*** Records for the task ***

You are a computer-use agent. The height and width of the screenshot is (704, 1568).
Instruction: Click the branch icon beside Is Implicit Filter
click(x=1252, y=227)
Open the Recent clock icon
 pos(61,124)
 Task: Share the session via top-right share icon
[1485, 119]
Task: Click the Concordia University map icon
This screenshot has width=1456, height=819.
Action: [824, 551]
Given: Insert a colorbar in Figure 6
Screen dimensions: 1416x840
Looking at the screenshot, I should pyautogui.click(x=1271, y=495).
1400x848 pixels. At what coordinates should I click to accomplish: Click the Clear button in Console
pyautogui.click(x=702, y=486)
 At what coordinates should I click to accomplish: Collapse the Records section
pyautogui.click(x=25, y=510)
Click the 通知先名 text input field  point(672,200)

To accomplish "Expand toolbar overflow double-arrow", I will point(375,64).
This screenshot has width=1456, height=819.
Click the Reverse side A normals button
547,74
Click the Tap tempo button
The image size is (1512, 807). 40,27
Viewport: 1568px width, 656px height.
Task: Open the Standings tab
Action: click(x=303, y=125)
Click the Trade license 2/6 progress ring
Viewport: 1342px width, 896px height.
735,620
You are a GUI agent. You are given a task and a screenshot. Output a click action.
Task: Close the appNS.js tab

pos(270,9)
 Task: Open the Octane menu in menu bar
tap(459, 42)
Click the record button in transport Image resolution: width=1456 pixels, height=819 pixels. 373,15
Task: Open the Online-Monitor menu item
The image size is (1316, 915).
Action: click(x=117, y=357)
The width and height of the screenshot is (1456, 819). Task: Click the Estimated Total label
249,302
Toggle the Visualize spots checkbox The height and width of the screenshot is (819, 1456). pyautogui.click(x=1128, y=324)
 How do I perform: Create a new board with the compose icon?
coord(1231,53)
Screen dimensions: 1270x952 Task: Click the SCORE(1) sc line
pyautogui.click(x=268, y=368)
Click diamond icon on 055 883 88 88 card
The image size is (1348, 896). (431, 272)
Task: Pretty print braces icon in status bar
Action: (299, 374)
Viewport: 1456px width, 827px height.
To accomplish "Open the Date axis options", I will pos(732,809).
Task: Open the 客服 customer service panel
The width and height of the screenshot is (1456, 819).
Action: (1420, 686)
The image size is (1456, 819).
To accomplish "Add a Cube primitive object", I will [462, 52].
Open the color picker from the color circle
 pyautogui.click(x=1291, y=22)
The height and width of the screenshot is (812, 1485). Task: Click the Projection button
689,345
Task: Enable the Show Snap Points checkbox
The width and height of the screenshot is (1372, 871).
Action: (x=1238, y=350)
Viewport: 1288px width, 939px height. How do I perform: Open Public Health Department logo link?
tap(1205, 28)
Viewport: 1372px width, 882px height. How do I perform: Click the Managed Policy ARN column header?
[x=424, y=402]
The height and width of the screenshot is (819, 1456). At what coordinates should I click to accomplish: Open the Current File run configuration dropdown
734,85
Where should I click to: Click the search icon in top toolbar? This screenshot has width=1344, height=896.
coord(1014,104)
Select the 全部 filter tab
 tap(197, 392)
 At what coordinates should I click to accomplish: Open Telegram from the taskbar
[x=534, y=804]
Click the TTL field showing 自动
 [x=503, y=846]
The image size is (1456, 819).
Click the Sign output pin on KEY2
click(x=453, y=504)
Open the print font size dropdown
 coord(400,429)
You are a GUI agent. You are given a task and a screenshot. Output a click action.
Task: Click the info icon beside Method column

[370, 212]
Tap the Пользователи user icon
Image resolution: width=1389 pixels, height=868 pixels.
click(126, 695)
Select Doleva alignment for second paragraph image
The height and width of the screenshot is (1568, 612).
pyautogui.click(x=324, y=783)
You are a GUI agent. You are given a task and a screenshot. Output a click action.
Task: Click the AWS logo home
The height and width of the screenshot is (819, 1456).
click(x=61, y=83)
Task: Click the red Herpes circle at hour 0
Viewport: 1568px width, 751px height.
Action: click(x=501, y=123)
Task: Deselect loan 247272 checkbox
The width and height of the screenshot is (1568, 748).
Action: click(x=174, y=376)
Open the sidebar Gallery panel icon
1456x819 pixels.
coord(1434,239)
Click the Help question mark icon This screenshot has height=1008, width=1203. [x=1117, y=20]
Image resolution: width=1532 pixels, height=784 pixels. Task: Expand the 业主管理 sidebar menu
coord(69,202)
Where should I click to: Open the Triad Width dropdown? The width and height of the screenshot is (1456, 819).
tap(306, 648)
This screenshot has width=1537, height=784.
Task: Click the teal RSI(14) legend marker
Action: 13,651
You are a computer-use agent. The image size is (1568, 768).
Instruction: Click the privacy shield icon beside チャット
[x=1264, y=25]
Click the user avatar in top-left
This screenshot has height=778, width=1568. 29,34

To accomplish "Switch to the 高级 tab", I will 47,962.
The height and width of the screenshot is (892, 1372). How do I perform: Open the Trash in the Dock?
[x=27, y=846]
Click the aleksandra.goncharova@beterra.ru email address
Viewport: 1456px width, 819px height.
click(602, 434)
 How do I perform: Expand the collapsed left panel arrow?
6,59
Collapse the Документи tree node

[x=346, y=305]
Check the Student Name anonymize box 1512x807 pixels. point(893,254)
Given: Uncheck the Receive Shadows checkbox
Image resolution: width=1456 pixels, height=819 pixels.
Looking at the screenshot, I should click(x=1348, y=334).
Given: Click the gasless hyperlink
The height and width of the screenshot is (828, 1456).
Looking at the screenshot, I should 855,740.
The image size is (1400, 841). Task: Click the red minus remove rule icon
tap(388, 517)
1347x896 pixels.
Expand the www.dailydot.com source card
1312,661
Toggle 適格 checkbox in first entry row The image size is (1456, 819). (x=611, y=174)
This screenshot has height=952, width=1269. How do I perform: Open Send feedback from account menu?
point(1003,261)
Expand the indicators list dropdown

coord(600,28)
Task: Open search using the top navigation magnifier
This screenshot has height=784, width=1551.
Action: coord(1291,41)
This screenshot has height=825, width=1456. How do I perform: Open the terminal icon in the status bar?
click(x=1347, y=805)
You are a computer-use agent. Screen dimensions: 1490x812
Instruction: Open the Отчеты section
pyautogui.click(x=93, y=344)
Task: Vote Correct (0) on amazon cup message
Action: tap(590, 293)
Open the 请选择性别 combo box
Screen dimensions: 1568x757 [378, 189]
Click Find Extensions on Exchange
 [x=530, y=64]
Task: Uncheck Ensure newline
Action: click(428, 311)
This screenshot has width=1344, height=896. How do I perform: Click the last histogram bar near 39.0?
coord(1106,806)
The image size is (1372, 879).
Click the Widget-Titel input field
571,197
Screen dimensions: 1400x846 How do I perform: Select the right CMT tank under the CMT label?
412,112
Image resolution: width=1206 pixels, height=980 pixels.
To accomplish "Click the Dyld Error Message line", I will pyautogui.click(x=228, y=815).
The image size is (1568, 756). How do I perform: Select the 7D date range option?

*** End of Records for the task ***

Task prompt: Return only the stretch of the material above from the line holding "Viewport: 1568px width, 751px height." through the line holding "Check the Student", copied exactly.

Solution:
Viewport: 1568px width, 751px height.
Action: click(x=501, y=123)
Task: Deselect loan 247272 checkbox
The width and height of the screenshot is (1568, 748).
Action: click(x=174, y=376)
Open the sidebar Gallery panel icon
1456x819 pixels.
coord(1434,239)
Click the Help question mark icon This screenshot has height=1008, width=1203. [x=1117, y=20]
Image resolution: width=1532 pixels, height=784 pixels. Task: Expand the 业主管理 sidebar menu
coord(69,202)
Where should I click to: Open the Triad Width dropdown? The width and height of the screenshot is (1456, 819).
tap(306, 648)
This screenshot has width=1537, height=784.
Task: Click the teal RSI(14) legend marker
Action: 13,651
You are a computer-use agent. The image size is (1568, 768).
Instruction: Click the privacy shield icon beside チャット
[x=1264, y=25]
Click the user avatar in top-left
This screenshot has height=778, width=1568. 29,34

To accomplish "Switch to the 高级 tab", I will 47,962.
The height and width of the screenshot is (892, 1372). How do I perform: Open the Trash in the Dock?
[x=27, y=846]
Click the aleksandra.goncharova@beterra.ru email address
Viewport: 1456px width, 819px height.
click(602, 434)
 How do I perform: Expand the collapsed left panel arrow?
6,59
Collapse the Документи tree node

[x=346, y=305]
Check the Student Name anonymize box 1512x807 pixels. point(893,254)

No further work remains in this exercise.